Objective: To compare strategies with and without first‐day of life pulse oximetry screening to detect critical congenital heart defects (CCHDs). Study design: Population based study including all live born infants in Norway in 2005 and 2006 (n = 116 057). Postductal (foot) arterial oxygen saturation (SpO 2 ) was measured in apparently healthy newborns after transferral to the nursery, with SpO 2 < 95% as cut‐off point. Out of 57 959 live births in the hospitals performing pulse oximetry screening, 50 008 (86%) were screened. Results: A total of 136 CCHDs (1.2 per 1000) were diagnosed, 38 (28%) of these prenatally.
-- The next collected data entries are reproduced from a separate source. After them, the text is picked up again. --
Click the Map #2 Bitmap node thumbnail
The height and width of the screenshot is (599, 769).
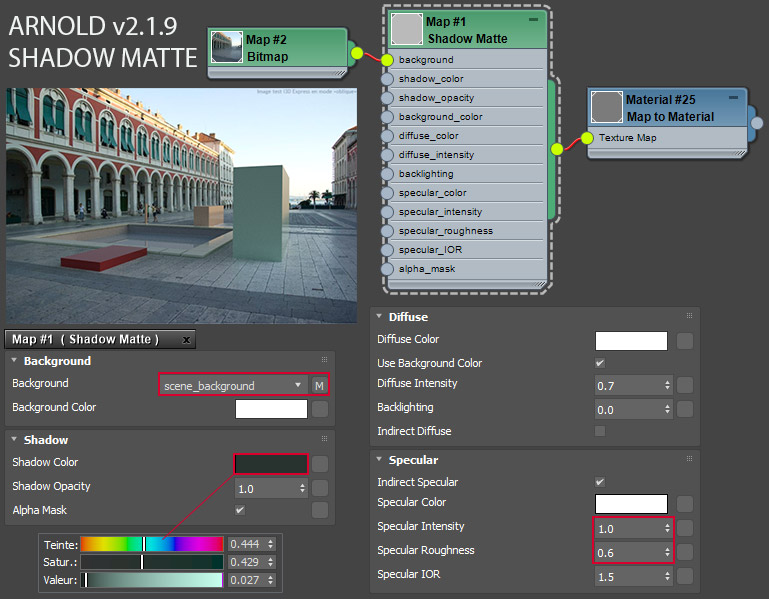click(x=227, y=48)
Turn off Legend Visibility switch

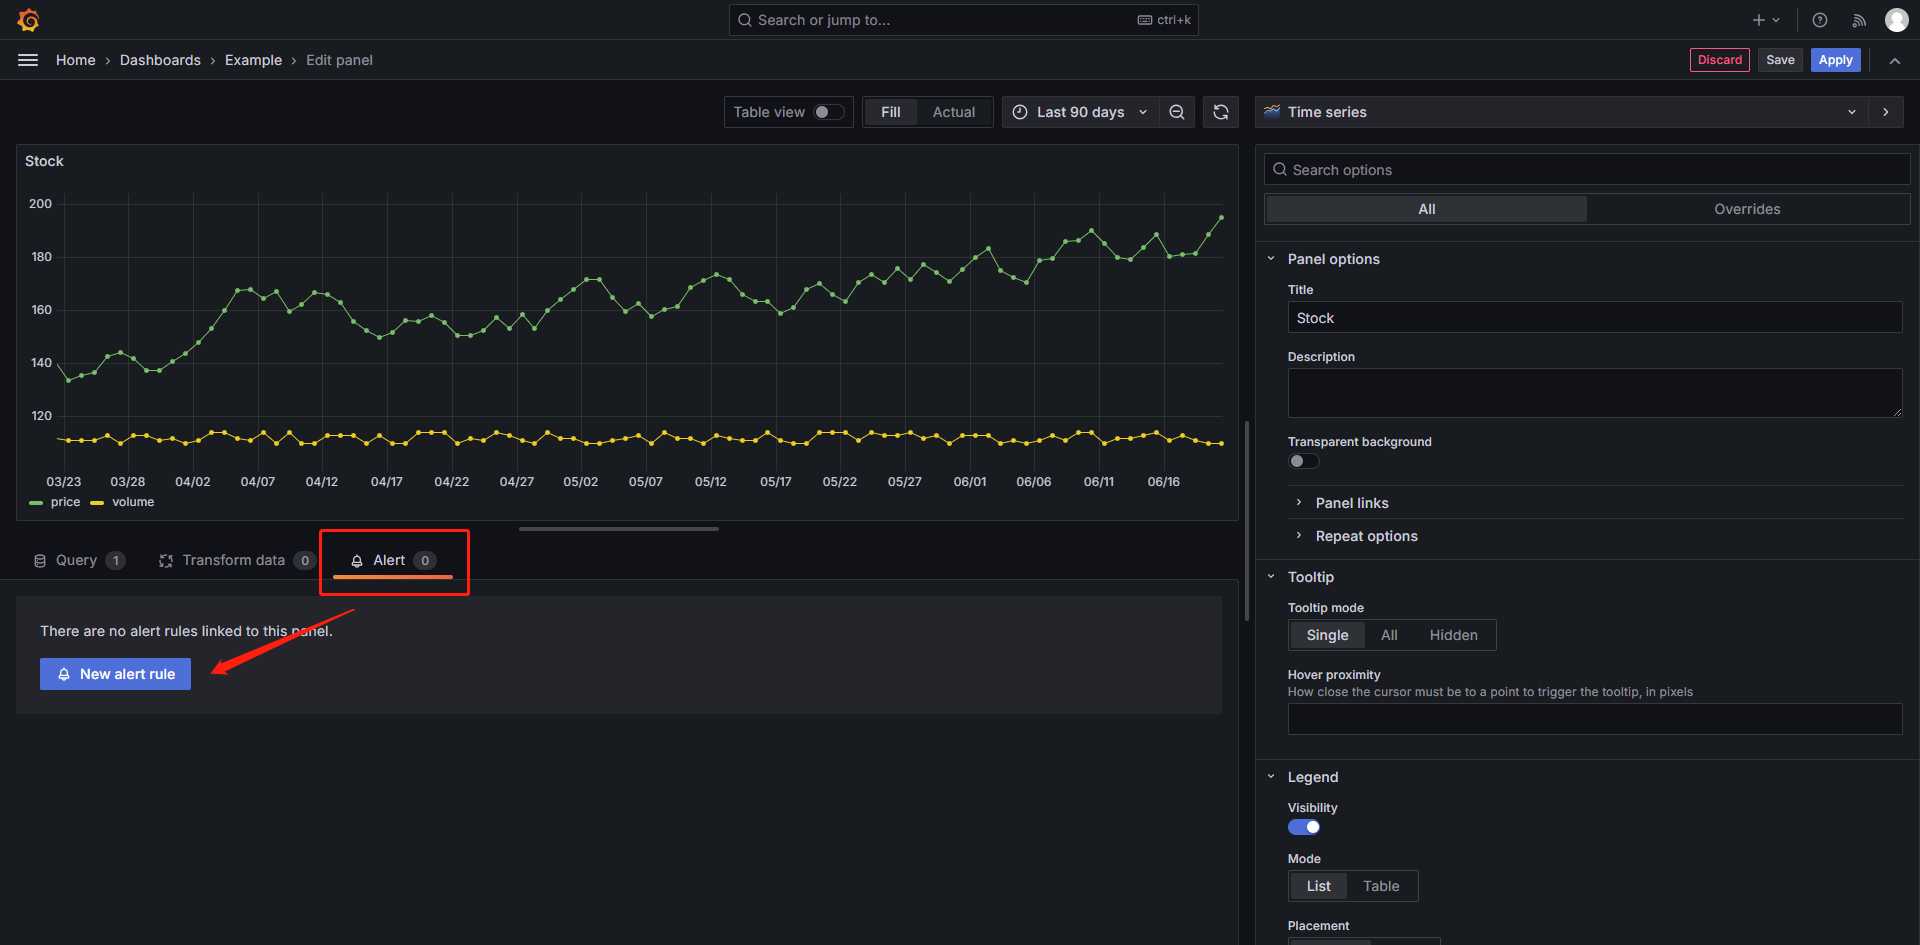click(x=1303, y=827)
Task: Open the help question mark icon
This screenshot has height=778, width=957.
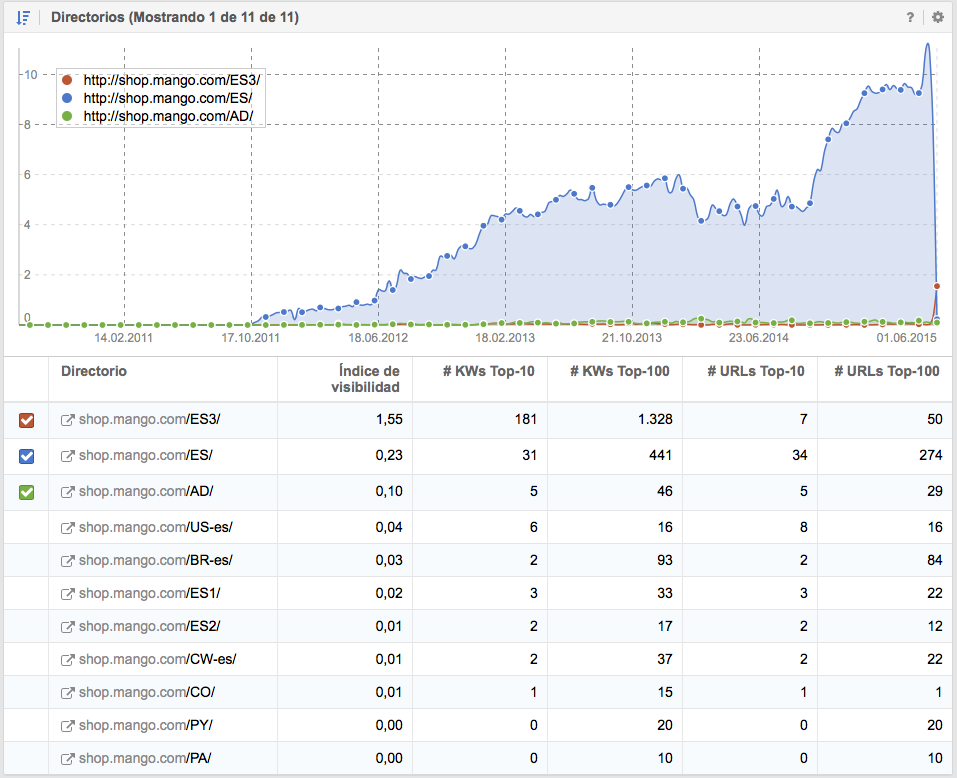Action: pos(910,17)
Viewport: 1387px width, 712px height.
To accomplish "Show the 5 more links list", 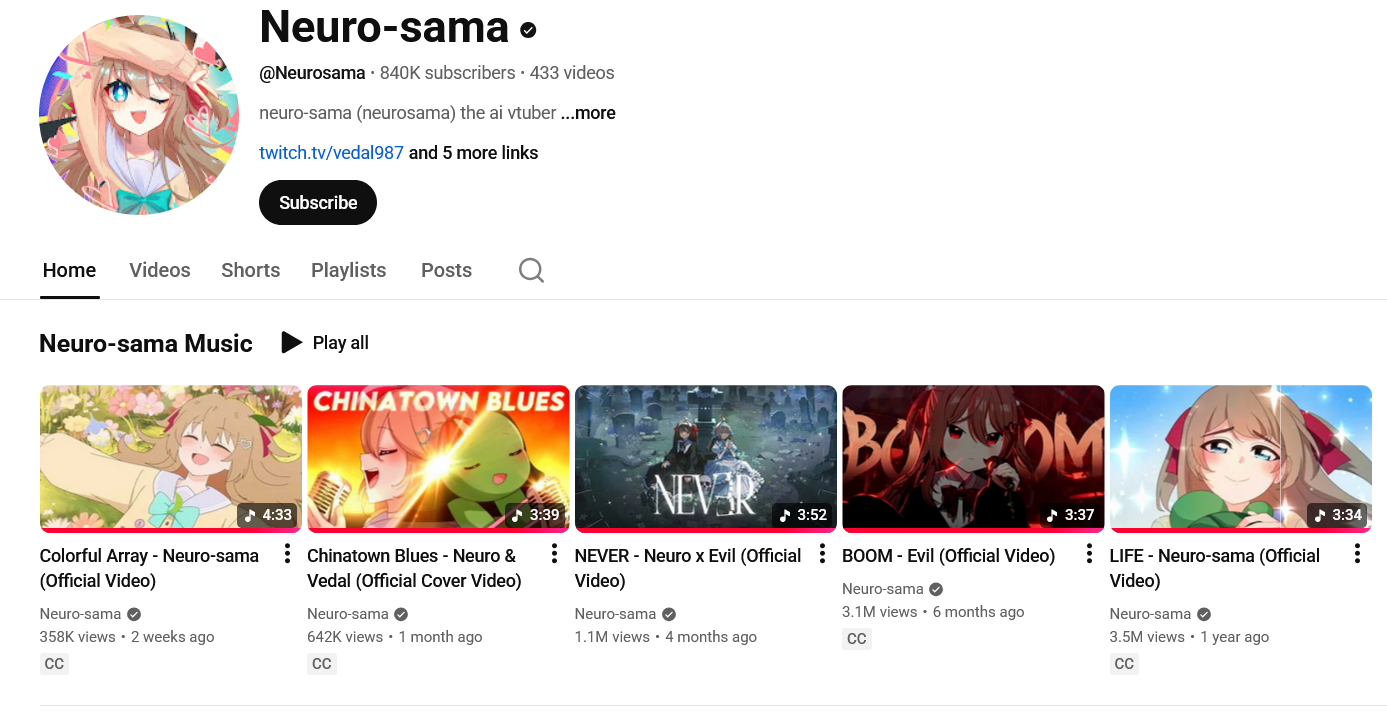I will coord(474,153).
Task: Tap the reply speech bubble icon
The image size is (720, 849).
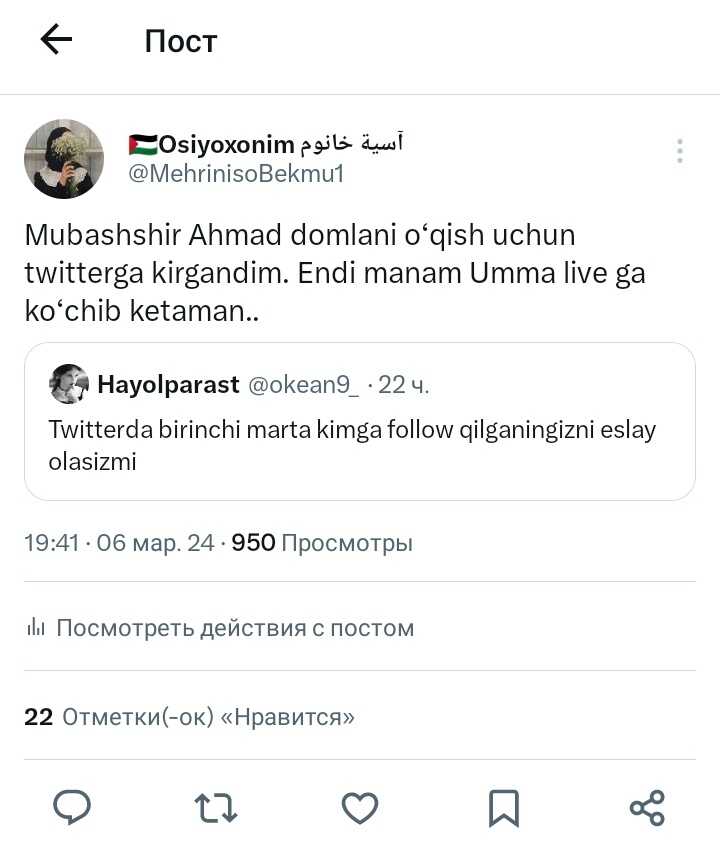Action: coord(72,806)
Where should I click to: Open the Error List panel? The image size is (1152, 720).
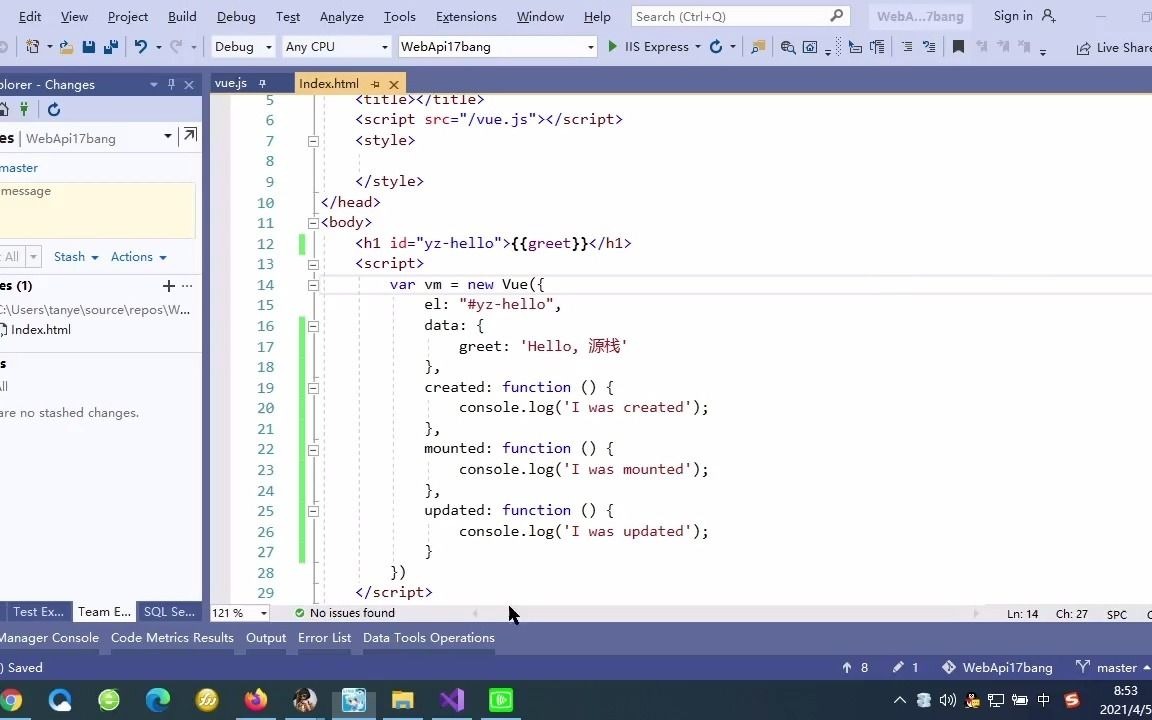click(x=324, y=637)
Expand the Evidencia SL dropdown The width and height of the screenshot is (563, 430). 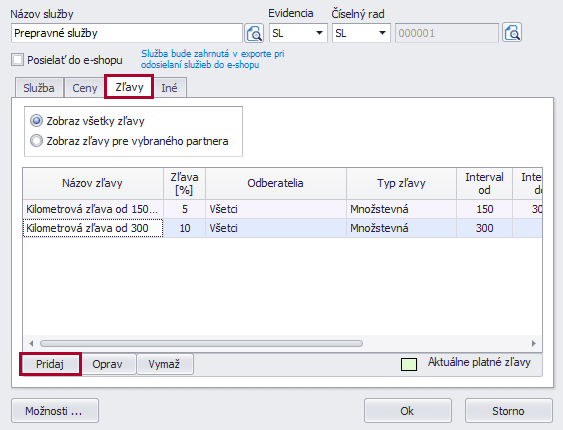pos(298,33)
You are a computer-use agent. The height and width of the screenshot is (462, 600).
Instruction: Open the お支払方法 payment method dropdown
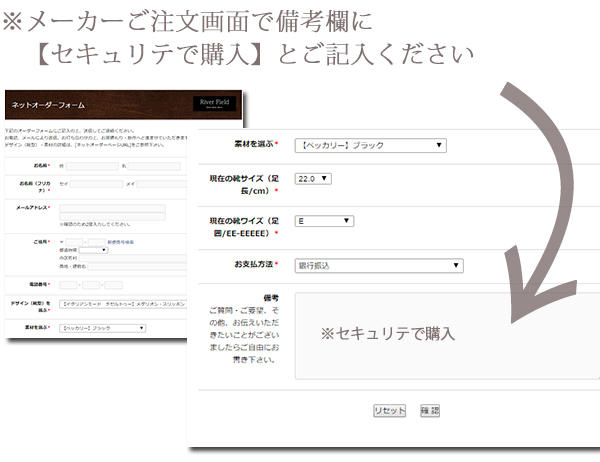[x=379, y=265]
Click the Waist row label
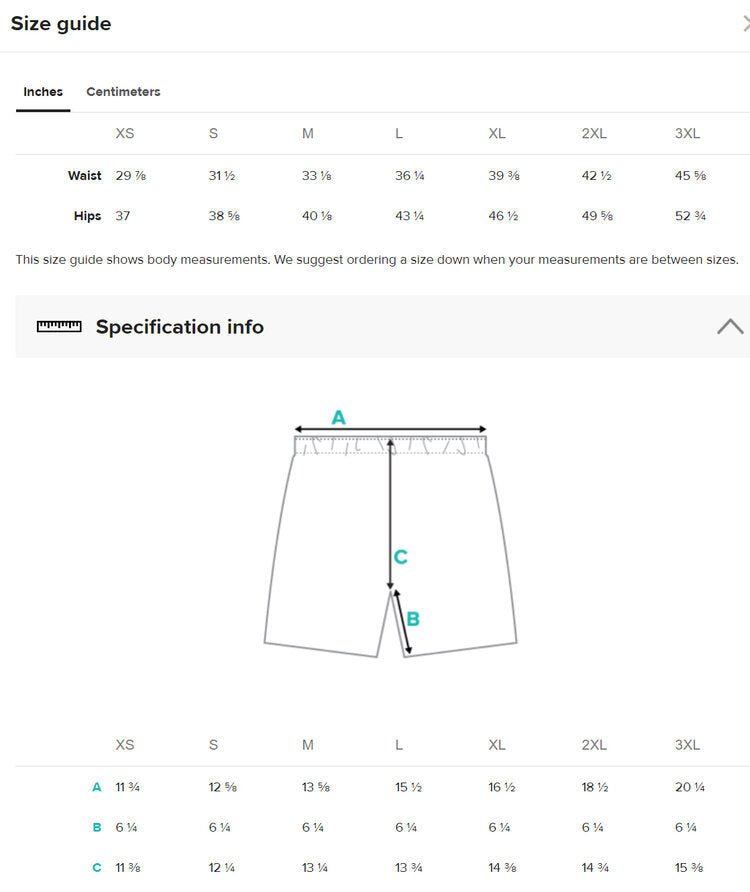The width and height of the screenshot is (750, 892). tap(85, 176)
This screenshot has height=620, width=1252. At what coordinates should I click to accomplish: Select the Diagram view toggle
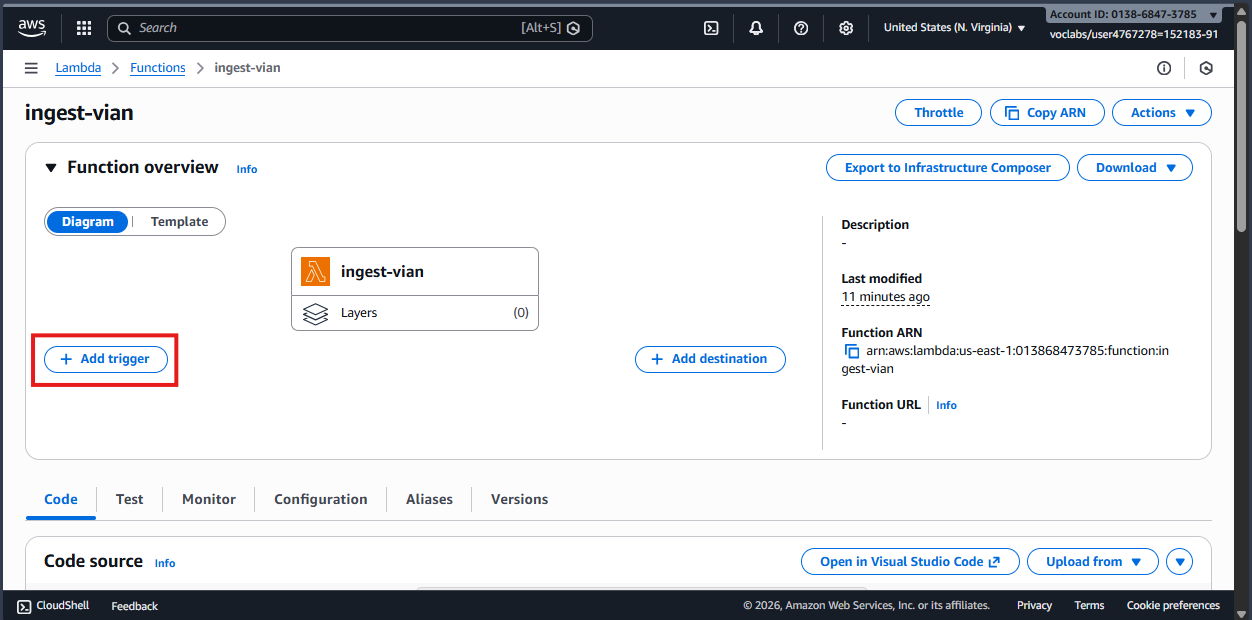pos(88,222)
Of the CCHDs detected after birth, 44/50 (88%) were detected before discharge in the population offered pulse oximetry screening (25 by pulse oximetry), compared to 37/48 (77%) in the non‐screened population (p = 0.15). Median times for diagnosing CCHDs in‐hospital before discharge were 6 and 16 h after birth respectively (p < 0.0001). In the screened population 6/50 (12%) CCHDs were missed and recognized after discharge because of symptoms. Two of the six missed cases failed the pulse oximetry screening, but were overlooked (echocardiography not performed before discharge). If these cases had been recognized, 4/50 (8%) would have been missed compared to 11/48 (23%) in the non‐screened population (p = 0.05). Of the cases missed, 14/17 (82%) had left‐sided obstructive lesions. Conclusion: First‐day of life pulse oximetry screening provides early in‐hospital detection of CCHDs and may reduce the number missed and diagnosed after discharge.